Geht man dort heute vorbei oder macht dort eine Radtour, dann kann man sich das überhaupt nicht vorstellen, dass es mal so eine Zeit gegeben hat. Diese Strecke ist Idylle pur - ein dreifacher Mord aus niedersten Beweggründen - absoluter Kontrast zu diesem beliebten Weg für Spaziergänge am Wochenende. Eben deswegen, kann so eine Erinnerung wichtig sein. Wer Erinnerungen wach hält zeigt auch den Teil unserer Geschichte auf, den man sich heute nicht mehr vorstellen kann.
Alle Hintergründe hier: In Memoriam an den 24. Juli 1945 ⧉.
24. August 1944
Am 24. August 1944 werden drei junge Luxemburger in Troisdorf nahe der Agger am "Ulrather Hof" hingerichtet. Die drei Opfer hießen Marcel Charpantier, Jean Buck und Camille Koerner. Die ist der 3. Teil der Serie "Troisdorfer Erinnerungstafeln".
Auch bei dieser Gedenktafel deutet nach so vielen Jahrzehnten nichts mehr auf diese Tat hin. Die Gedenktafel ist an einer unter Denkmalschutz stehenden Mauer angebracht. Diese Mauer gehört zu den Resten des "Ulrather Hof", der 1964 abgerissen wurde. Genau an dieser Stelle wurden die drei jungen Luxemburger Opfer des Faschismus. Sie hatten sich geweigert für Deutschland in den Krieg zu ziehen und wurden zunächst zum Tode verurteilt - dann wurden die Todesurteile in Haftstrafen umgewandelt.
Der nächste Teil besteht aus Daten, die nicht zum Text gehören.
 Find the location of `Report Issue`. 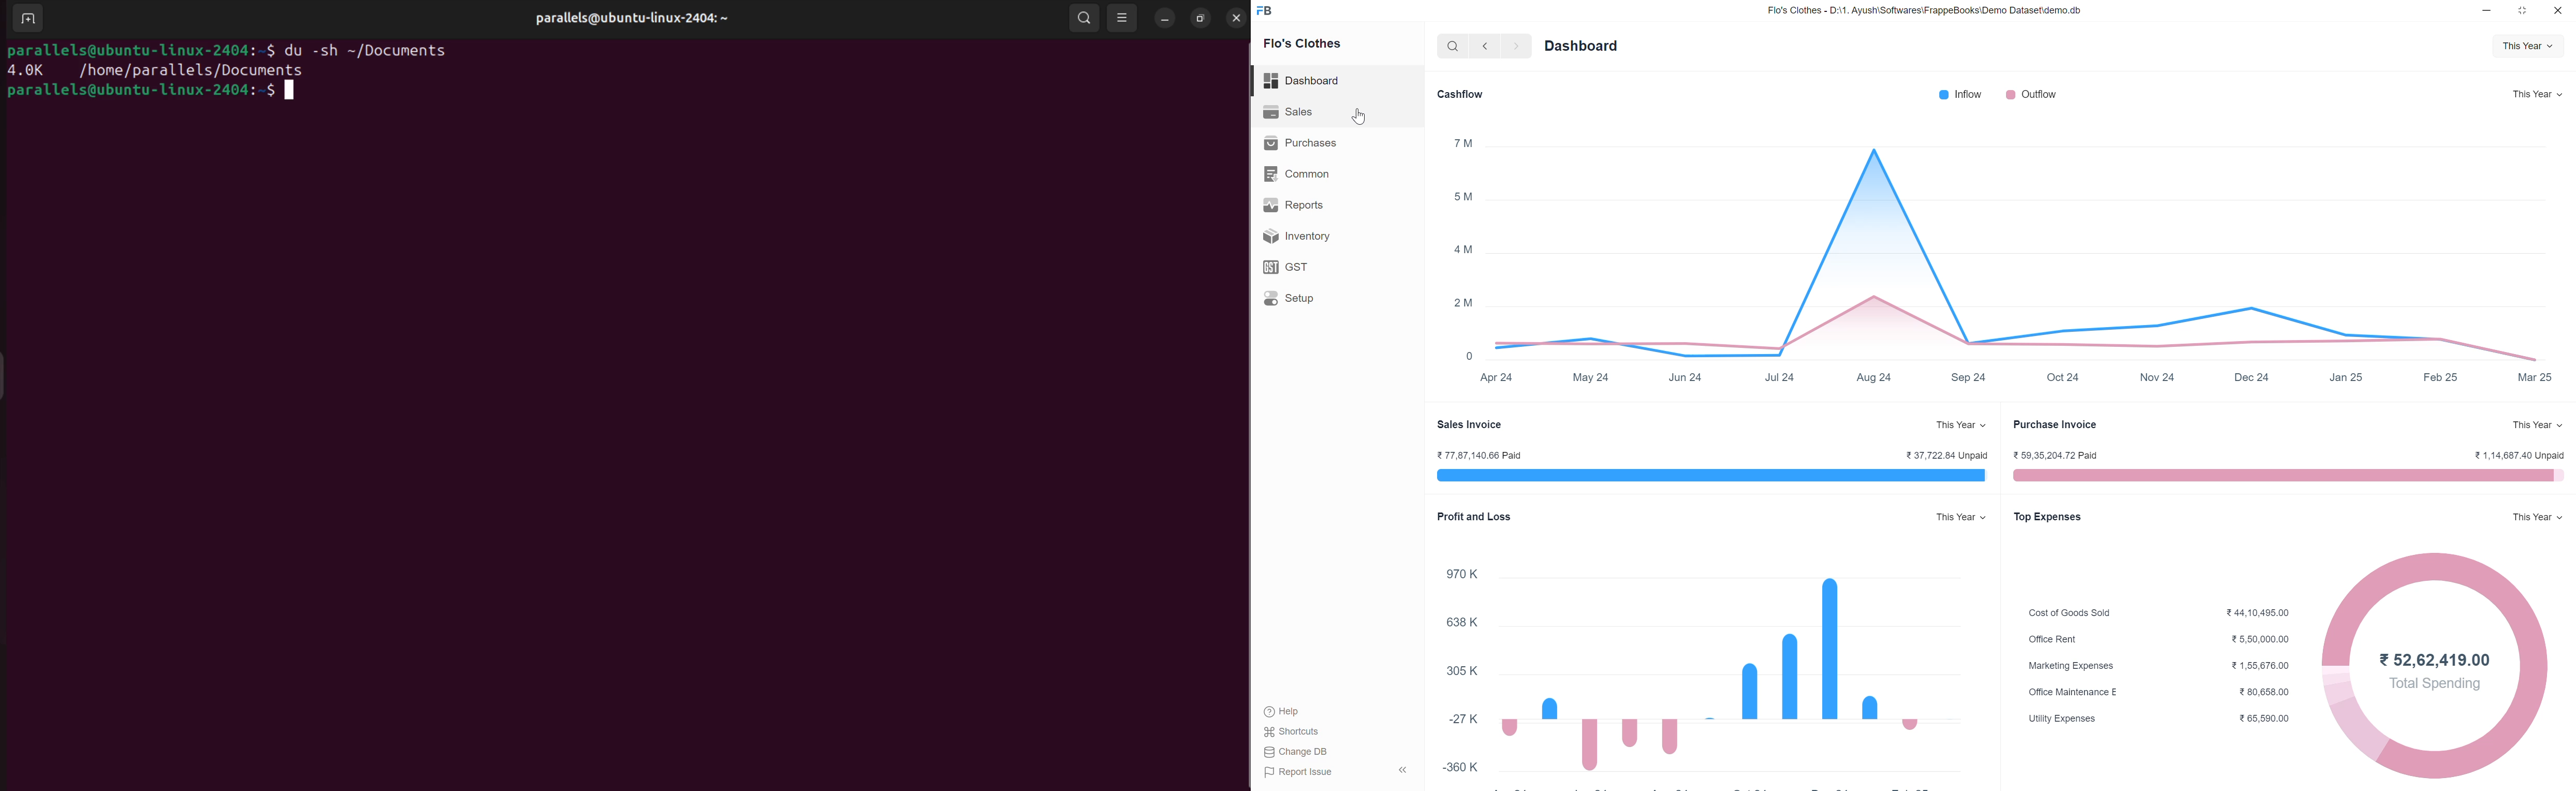

Report Issue is located at coordinates (1294, 774).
Als am 20. Juli 1944 zwei luxemburgische Deserteure in der Stadt Junglinster einen SS-Ortsgruppenleiter erschossen, ordnete Himmler die Erschießung von zehn unbeteiligten luxemburgischen Häftlingen in deutschem Gewahrsam an. Drei von ihnen waren die Opfer, die hier an diesem Ort hingerichtet wurden. Dieses Attentat steht in keinem direkten Zusammenhang mit den Stauffenberg Attentat auf Hitler an demselben Tag.
Das Ereignis ist sehr gut im Jahrbuch des Rhein-Sieg-Kreise 1994 dokumentiert. 1994 hatte sich das Ereignis zum 50. Mal gejährt. In diesem Bericht wird die kurze Lebensgeschichte aller drei jungen Luxemburger erzählt, die sich geweigert hatten, der deutschen Wehrmacht zu dienen. Einer von ihnen, Jean Buck, war kurzzeitig an der Ostfront eingesetzt, dann aber bei einem Hafturlaub desertiert. Die anderen waren auch in Widerstandsgruppen tätig.
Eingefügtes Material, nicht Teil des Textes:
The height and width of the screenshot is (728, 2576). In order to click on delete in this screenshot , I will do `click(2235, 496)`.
Erst am Morgen des 23.08.1944 wurde die Opfer einzeln von der anstehenden Hinrichtung unterrichtet. Man gewährte ihnen geistlichen Beistand und erlaubte ihnen, einen Abschiedsbrief zu schreiben. Von Jean Buck ist dieser Abschiedsbrief erhalten und in dem erwähnten Jahrbuch abgedruckt. Er zeugt von großer Gefasstheit in den letzten Minuten.
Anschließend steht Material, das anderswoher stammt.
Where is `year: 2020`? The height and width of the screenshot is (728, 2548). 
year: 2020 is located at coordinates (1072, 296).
Auszüge aus dem Jahrbuch des Rhein-Sieg Kreises 1994
Die drei wurden schließlich von sechs Schützen eines Exekutionskommandos erschossen, wobei einer der Schützen nachweislich in die Luft geschossen hat. Marcel Charpantier war sofort tot. Die anderen beiden sackten gemeinsam, Arm in Arm zusammen und starben kurz nach den Schüssen. Nach Charpantier und Camille Koerner wurden in Siegburg auch Straßen benannt.